# [Consegna]
Ricopia senza cambiamenti il pezzo del testo sul Tempio che comincia con "In questo luogo, dal" e finisce con "la loro attività.".

# [Testo fornito]
Tutto il complesso, probabilmente costituito anche da una piccola chiesa, viene donato poi nel 1111 ai monaci benedettini Vallombrosani di Badia a Taona e successivamente viene ceduto ai Cavalieri Ospedalieri di San Giovanni, chiamati Gerosolimitani, tra i cui beni è già registrato nel 1222. 

Sembra che l’appellativo di “tempio”, che l’edificio prende poi nei secoli successivi, sia da attribuire proprio all’appartenenza a tale ordine, fondato nella città Santa presso il Tempio del Santo Sepolcro. 

La storia più recente fa sì che questo luogo sia principalmente ricordato per la presenza dell’opera di carità e accoglienza del sacerdote pistoiese don Siro Butelli, rivolta ai bambini, ai ragazzi e alle persone in difficoltà della città.

In questo luogo, dal 1954, anno in cui fu nominato Cappellano del Tempio, don Siro Butelli iniziò la sua opera di carità, creando, fra l’altro, l’Us Tempio, dove giocheranno tantissimi ragazzi. 

Don Siro Butelli è stato uomo di fede e di cultura, organizzando mostre di pittura, scultura, fotografia e presentazione di libri. Pubblicò diversi volumi di poesie, ottenendo prestigiosi riconoscimenti, creò il coro la “Genzianella”, la tipografia e la casa di rinserimento per ex detenuti.

Dopo la sua morte, avvenuta 27 anni fa, la struttura è stata via via lasciata a sé stessa e molte di queste opere sono andate purtroppo perdute, chiudendo definitivamente la loro attività. 

La Caritas Diocesana di Pistoia ha voluto rianimare questo luogo di storica accoglienza, spiritualità e fraternità, riportando in questa sede, inizialmente nel 2004, la mensa dei poveri, intitolandola proprio a don Siro Butelli e dal 2018 la sede del Centro di Ascolto Diocesano e dell’Hospitium “Mansueto Bianchi”, per l’accoglienza notturna dei senza fissa dimora.

# [Dati raccolti]
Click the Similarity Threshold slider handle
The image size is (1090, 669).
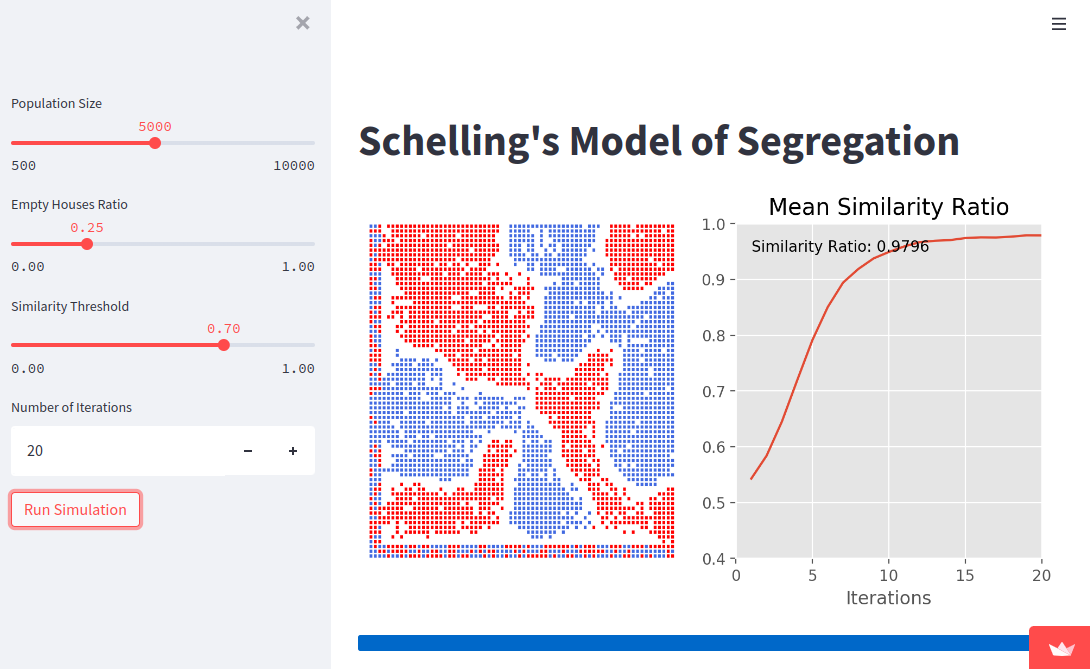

# [Risultato]
In questo luogo, dal 1954, anno in cui fu nominato Cappellano del Tempio, don Siro Butelli iniziò la sua opera di carità, creando, fra l’altro, l’Us Tempio, dove giocheranno tantissimi ragazzi. 

Don Siro Butelli è stato uomo di fede e di cultura, organizzando mostre di pittura, scultura, fotografia e presentazione di libri. Pubblicò diversi volumi di poesie, ottenendo prestigiosi riconoscimenti, creò il coro la “Genzianella”, la tipografia e la casa di rinserimento per ex detenuti.

Dopo la sua morte, avvenuta 27 anni fa, la struttura è stata via via lasciata a sé stessa e molte di queste opere sono andate purtroppo perdute, chiudendo definitivamente la loro attività.